> _Task to carry out_
In the copy, include every entry exactly but none of its images.

[Records from a data collection]
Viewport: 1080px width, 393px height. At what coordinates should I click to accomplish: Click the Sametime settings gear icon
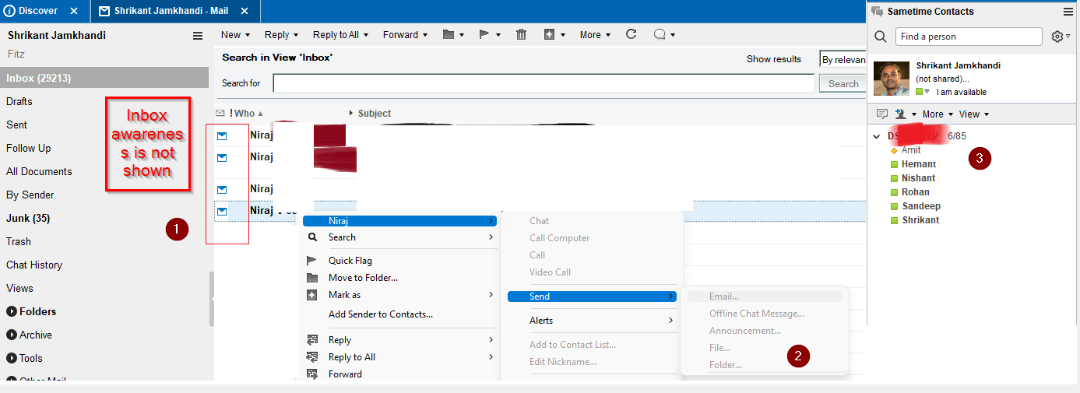pyautogui.click(x=1057, y=37)
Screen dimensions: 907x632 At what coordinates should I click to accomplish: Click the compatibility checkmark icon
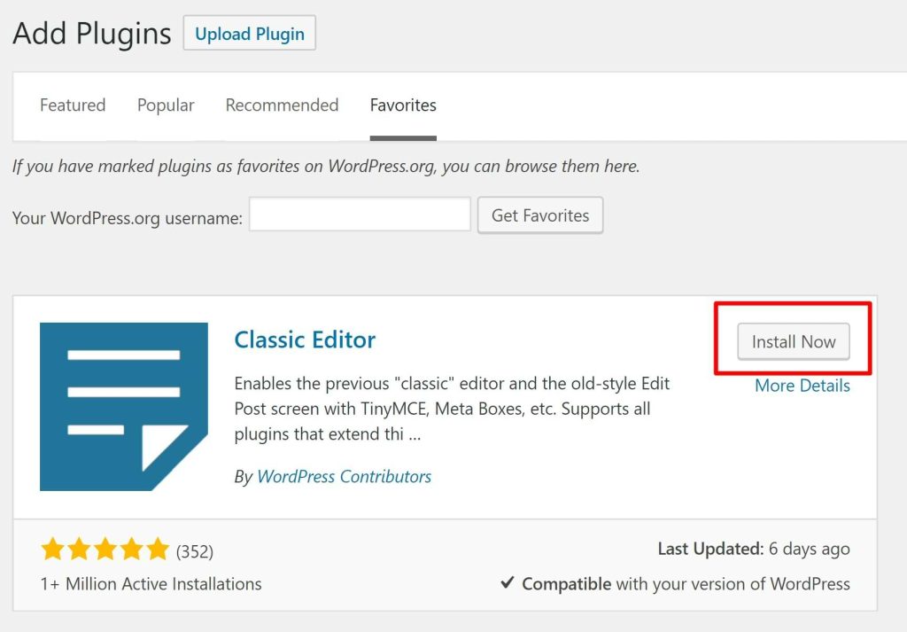click(x=508, y=582)
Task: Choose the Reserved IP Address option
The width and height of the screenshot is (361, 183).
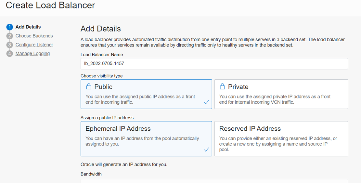Action: [x=281, y=139]
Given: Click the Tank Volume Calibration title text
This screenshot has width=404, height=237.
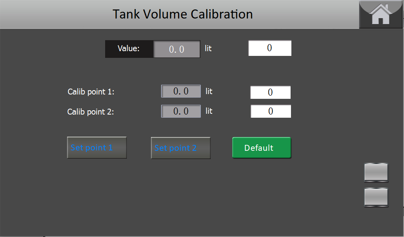Looking at the screenshot, I should pyautogui.click(x=183, y=14).
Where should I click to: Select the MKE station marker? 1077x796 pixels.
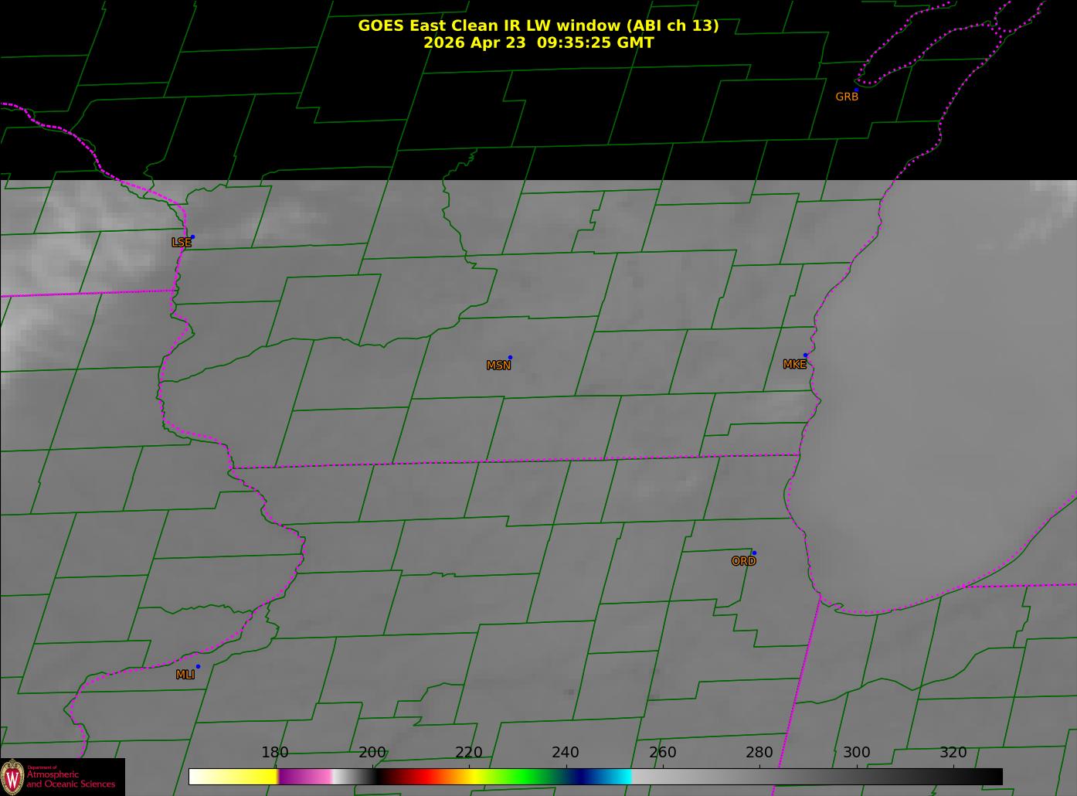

> _Written response_
Viewport: 1080px width, 393px height. At what coordinates should I click to accomplish: Click the Sametime settings gear icon
pyautogui.click(x=1057, y=37)
Screen dimensions: 907x632 At what coordinates should I click to accomplish: Click the compatibility checkmark icon
click(x=508, y=582)
Task: Choose the Reserved IP Address option
The width and height of the screenshot is (361, 183).
Action: [x=281, y=139]
Given: Click the Tank Volume Calibration title text
This screenshot has width=404, height=237.
Looking at the screenshot, I should pyautogui.click(x=183, y=14).
Where should I click to: Select the MKE station marker? 1077x796 pixels.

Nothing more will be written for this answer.